◆ Aim of the task: Take the line with "This screenshot has height=442, width=1176." and every line after it in the entries below, and set them down exactly, without any pictures.

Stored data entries
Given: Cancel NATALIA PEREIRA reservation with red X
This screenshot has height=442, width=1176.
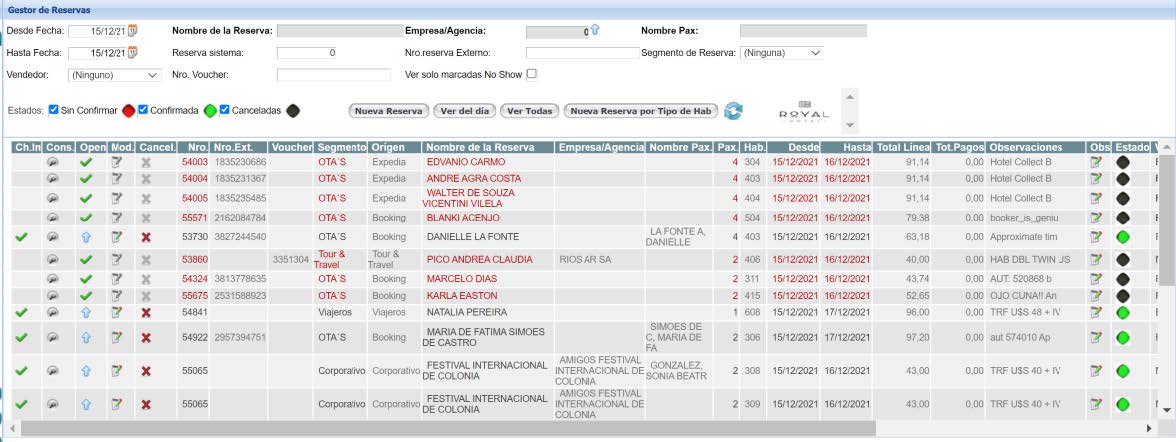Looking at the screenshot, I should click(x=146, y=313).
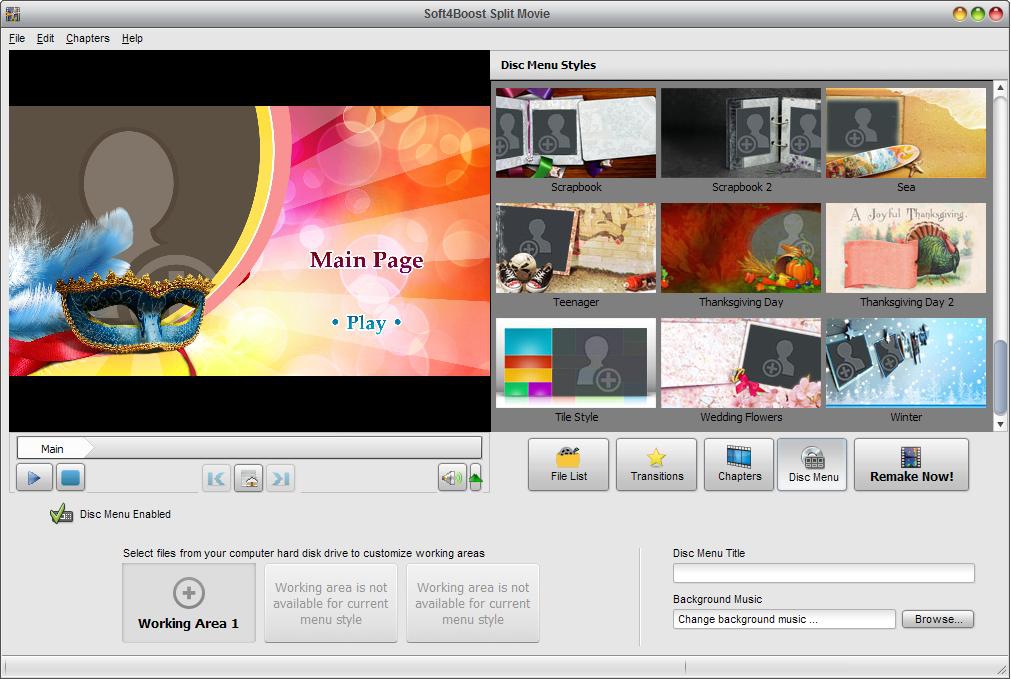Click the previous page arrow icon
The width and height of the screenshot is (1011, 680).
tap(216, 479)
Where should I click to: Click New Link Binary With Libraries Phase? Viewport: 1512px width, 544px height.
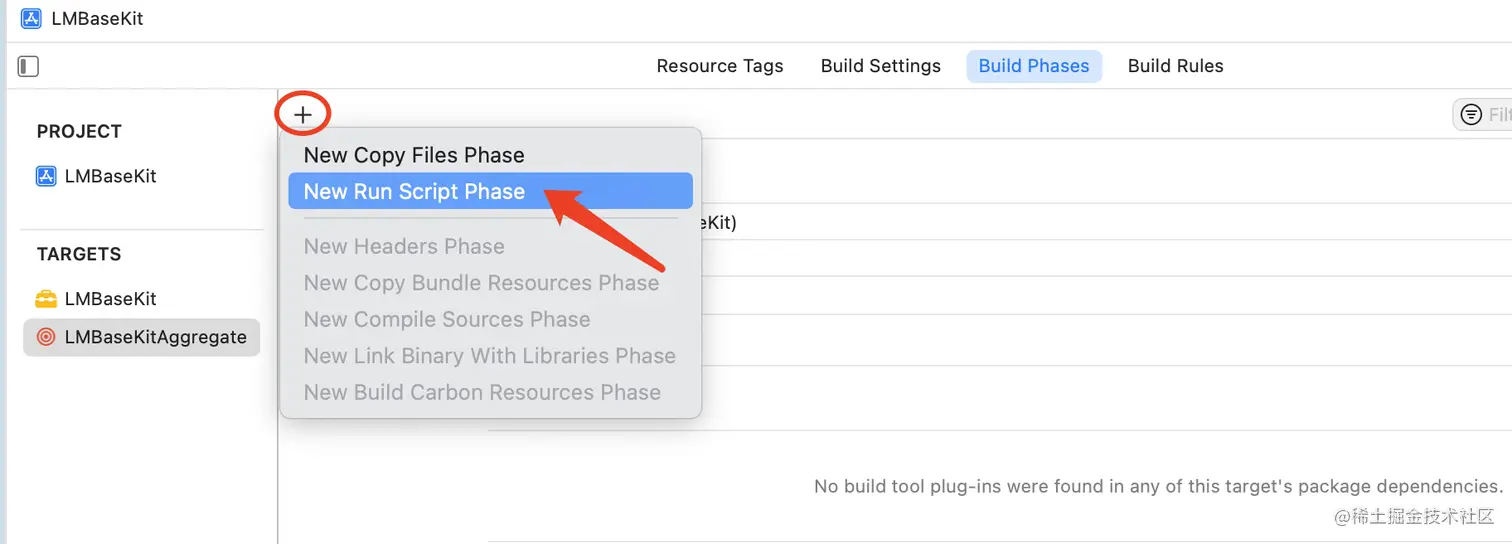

◆ Result of the task:
This screenshot has height=442, width=1176.
Looking at the screenshot, I should click(x=146, y=313).
Click the previous page arrow icon
The width and height of the screenshot is (1011, 680).
tap(216, 479)
Where should I click to: Click New Link Binary With Libraries Phase? Viewport: 1512px width, 544px height.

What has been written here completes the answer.